Saturday, September 13, 2014

Bodhi Linux Developer Retires

( Image Credit: Michelangelo's The Creation of Adam )

The solo developer of Bodhi Linux has announced his retirement.

I sincerely wish +Jeff Hoogland  well.  It's not difficult to appreciate that putting together a truly polished Linux Distro is hard, but by one developer, it seems almost an impossible task.  

One Mr. Hoogland set out to do so and I will say that by all accounts he has been a success.  Bodhi Linux has always been a 'standout' Distribution in my view and well respected.  Bodh Linux's level of consistency typically requires a rank and file of workers to make for polish, fit, finish and seamless processes.  Bodhi Linux has become perhaps the best known lightweight Linux Distro.  CrunchBang is perhaps the only other true contender in this category.

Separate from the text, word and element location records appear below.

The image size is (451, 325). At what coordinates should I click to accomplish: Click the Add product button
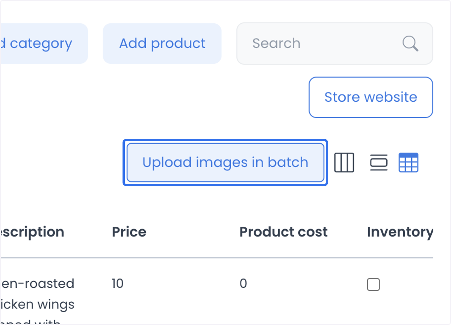pyautogui.click(x=162, y=44)

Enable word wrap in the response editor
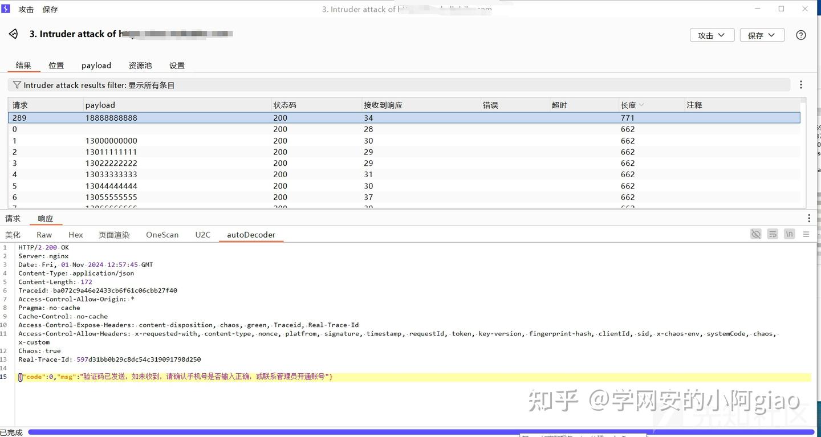pos(773,234)
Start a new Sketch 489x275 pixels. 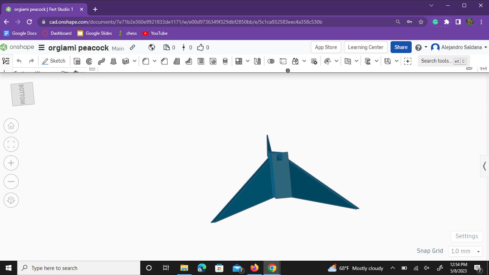coord(54,61)
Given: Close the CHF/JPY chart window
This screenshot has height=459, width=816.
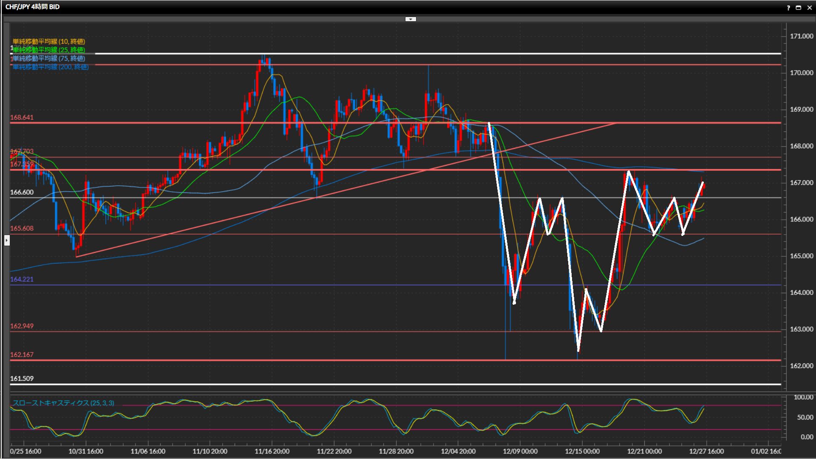Looking at the screenshot, I should point(809,8).
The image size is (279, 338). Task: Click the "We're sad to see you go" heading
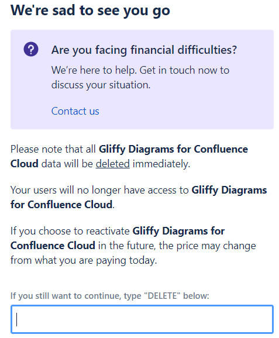point(90,11)
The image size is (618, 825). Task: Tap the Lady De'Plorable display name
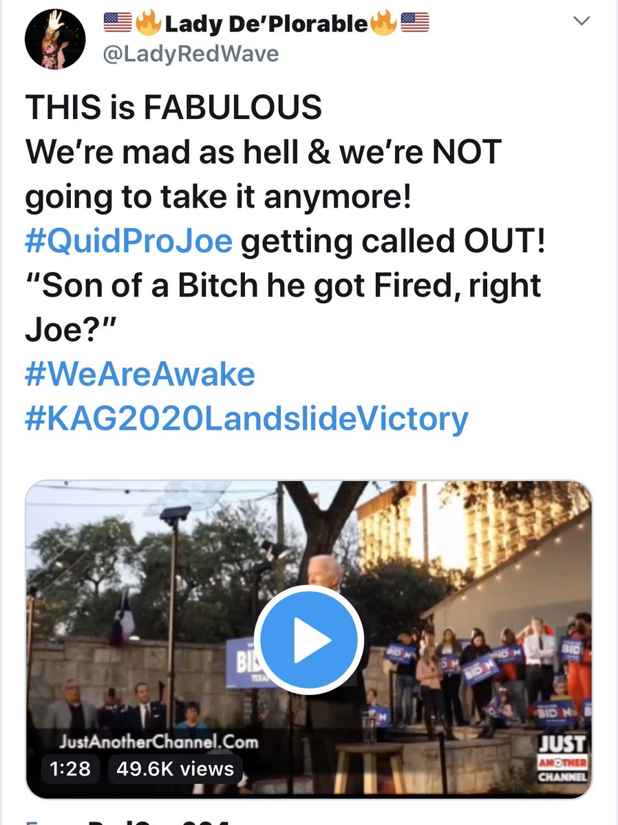266,23
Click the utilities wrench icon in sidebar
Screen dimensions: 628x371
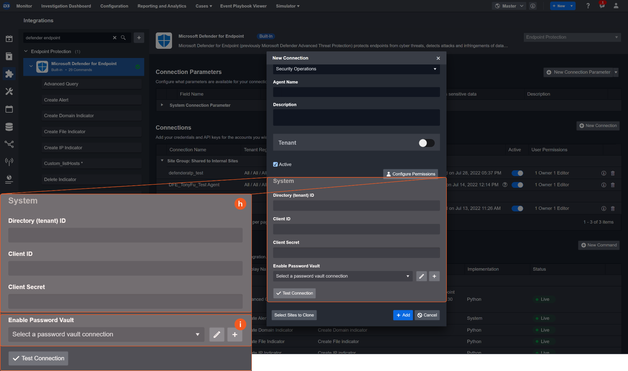9,91
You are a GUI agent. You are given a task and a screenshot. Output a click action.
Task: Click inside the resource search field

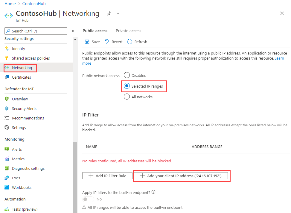tap(36, 31)
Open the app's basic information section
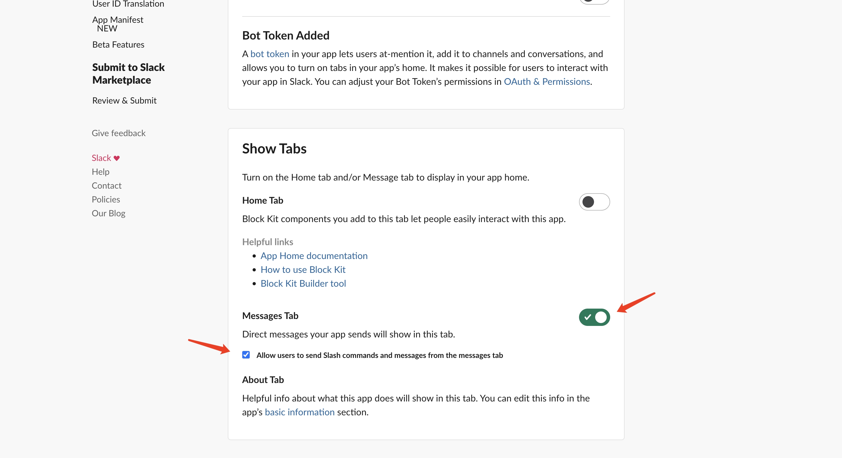842x458 pixels. click(x=299, y=412)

Yet, I fear that we will see more of this attrition and with increased frequency.

As geopolitical events unfold and the global economy gets worse by the day, it becomes increasingly difficult for the individual to merely 'exist', much less, do voluntary work on a project of this magnitude.

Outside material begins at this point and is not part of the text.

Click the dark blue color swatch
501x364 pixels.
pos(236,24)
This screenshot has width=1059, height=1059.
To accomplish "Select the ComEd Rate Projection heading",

Yes, if you are lucky, another developer will pick up and continue with Bodhi maintenance.  If you aren't, well, that is the nature of things in today's world.

Linux on the Desktop is much like a garden, if you will.  It requires true dedication, constant attention and nurturing.  Looking at Distrowatch, one sees a wide array of choices.  Some flowers in the garden are hardy, and even perennial flowering all year round giving manifold benefits to the Linux User community.

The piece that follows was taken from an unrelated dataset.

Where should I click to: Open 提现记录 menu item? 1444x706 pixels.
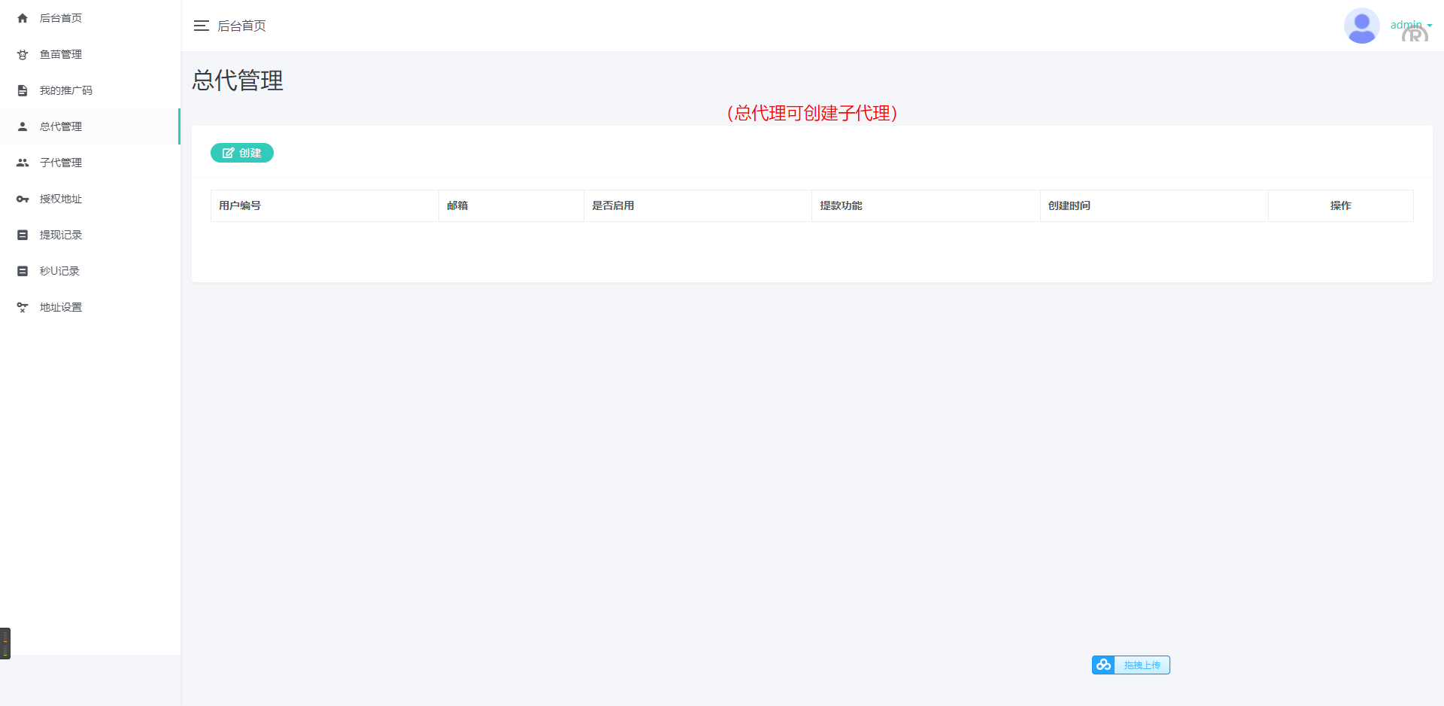coord(61,235)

Indeed, there is much freedom of choice.  But with choice comes risk.  One such risk is that many Distros by default create newcomer confusion.  The immediate question becomes, "Which one is best?"  All one need do is ask and there will be no shortage of opinion offered to help out.  Getting answers to questions with Linux has always been one of its cornerstones and those who maintain support forums are there to help.  This has always been one of the great benefits of Linux.  That hasn't changed.

What has changed?  The pure number of Distros has grown as more developers obtain toolchains which facilitate cloning their own 'me too' Distro.  This is done mostly with good intentions.  It's part of the Gnu Public License and encouraged.

But, the by-product has yielded a side-effect I call Distro-Sprawl.  As such, it has become increasingly difficult for users to come to a quick answer as to which Distro they should use.

Despite, Bodhi Linux points to another important issue:  Ongoing Support.

When researching which Distro to use, make not just looking at the feature set a consideration.  Look also at the number of people involved in support.  If it's one or two people, that doesn't mean it isn't a good Distro.  Far from it, Bodhi is the exemplar.  But, the longevity of that Distro is put at risk when there are fewer to support it.  And thus, we see here yet another developer finds himself in the throws of life circumstance with not enough 'bandwidth' to devote to his open source development pursuits.  The critical decision is made to pull the plug.  The developer retires.  You are left high and dry.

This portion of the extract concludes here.